Based on this idea, we could assume that in high-temperature superconductors electrons jump:
(a) in the same direction;
(b) diagonally.

I do not follow specialized literature, but I know that I am not the first one who suggested that in high-temperature superconductors electrons may travel in the same direction (even I wrote on this and published it on arXiv; although in a very primitive way – sorry for the visual picture used to support my model, I like visual pictures, as you may have noticed already). I also heard of a suggestion that electrons jump diagonally (honestly, do not remember where). But to my best knowledge, I am the first one who makes both statements as a model for high-temperature superconductivity.

Due to very the specific geometry of the model, it could be tested using a simple mechanical motion of a sample of a high-temperature superconductor – the movement along diagonals or along the edges would affect supercurrent differently. However, for this experiment one would need a thin, ideally a single, sheet of a high-temperature superconductor. This still maybe a challenging technological obstacle.

Dr. Valentin Voroshilov

P.S. On this page (if you click on this link) you will find some piece on the foundation of quantum mechanics. Recently, it has become fashionable to run actual or thought experiments on quantum entanglement. However, ALL of them are based on ONE specific interpretation of quantum mechanics and completely ignore and do not mention the fact that so far (yeas, even today!) there are several different interpretations of it. In my publications I attacked different aspects of different publications on the matter.

Appendix
Everyone who claims he/she knows what quantum mechanics is about must read the original EPR paper (so, ask the guy - have you read EPR? that is a litmus test for you should you even listen to the guy).
It has many layers, more than just a thought experiment they use to claim that quantum mechanics is not a complete theory (e.g. click on this link and scroll down to Appendix III).
The fact of the matter is that this experiment does show that quantum mechanics is different from classical mechanics.

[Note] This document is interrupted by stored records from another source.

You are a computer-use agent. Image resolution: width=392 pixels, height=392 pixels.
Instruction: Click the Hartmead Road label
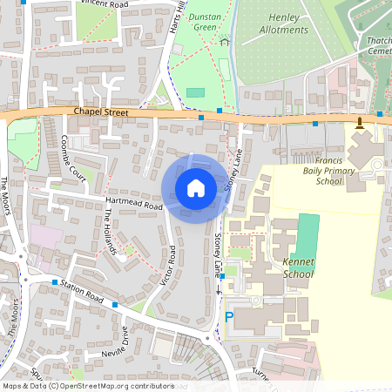click(130, 204)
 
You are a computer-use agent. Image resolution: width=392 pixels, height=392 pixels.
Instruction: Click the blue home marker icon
click(195, 187)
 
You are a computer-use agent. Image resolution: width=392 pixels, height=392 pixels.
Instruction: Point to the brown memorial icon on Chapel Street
click(361, 121)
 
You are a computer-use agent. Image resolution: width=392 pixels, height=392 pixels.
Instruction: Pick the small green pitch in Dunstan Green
click(195, 91)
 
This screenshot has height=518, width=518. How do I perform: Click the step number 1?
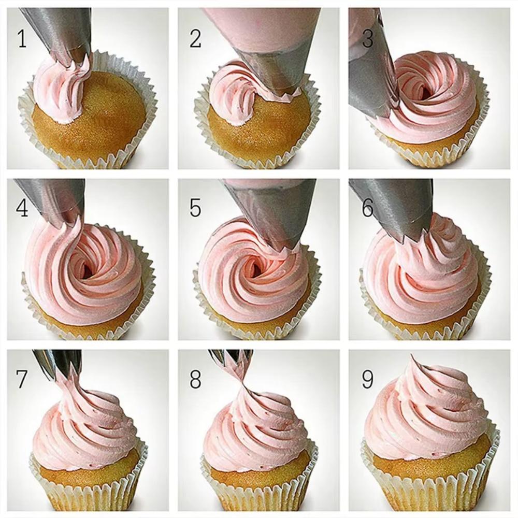(x=21, y=39)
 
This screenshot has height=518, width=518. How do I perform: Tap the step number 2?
(x=195, y=39)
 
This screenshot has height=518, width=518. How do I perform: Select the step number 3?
(x=368, y=39)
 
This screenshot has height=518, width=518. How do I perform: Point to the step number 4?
(x=22, y=208)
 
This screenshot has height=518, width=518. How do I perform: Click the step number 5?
(x=195, y=208)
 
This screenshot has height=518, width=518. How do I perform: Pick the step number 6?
(x=368, y=208)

When this matter is accepted, one has a choice: (a) follow the strategy "shut up and calculate" and do not spend any time on trying to make the theory "complete" or (b) spend some time on trying to make the theory "complete".
In the latter case, one can be inventing different approaches - some are mentioned in the four pieces about a cat:

But the simplest (thank you Occame!) way to resolve all the mysteries of quantum mechanics would be to assume that - yes, faster than light interactions do exist! Tachyons are responsible for that "spooky action at distance". There is a whole world of particles that cannot travel slower than the speed of light! And that world interacts with our world, where particles cannot travel faster than the speed of light. Simple! 
Imagine a sea of tachyons. Every known particle can have its counterpart in that sea - tachyo-electron, tachyo-proton, etc. Due to fluctuations, for a teeny-tiny instant of time, those tachyons may enter our world, become a so called virtual particle, and interact with our particles. But even more interesting process happens when our particles disappear from our world and enter the world of tachyons, spend there a teeny-tiny instant of time and come back again - but at a different location, or with a different speed.
Of course, until tachyons are found, they are just a theory, a mathematical abstract. But so was the Higgs boson.
BTW: tachyons, or in general the world of faster than light particles, can explain such phenomenon as tunneling. A classical particle cannot escape a potential well - when it has not enough energy. But a quantum particle can "tunnel" through. Why? Because due to interactions with tachyons it may "accidentally" (a scientific name - fluctuations) gain energy enough to get "over the well".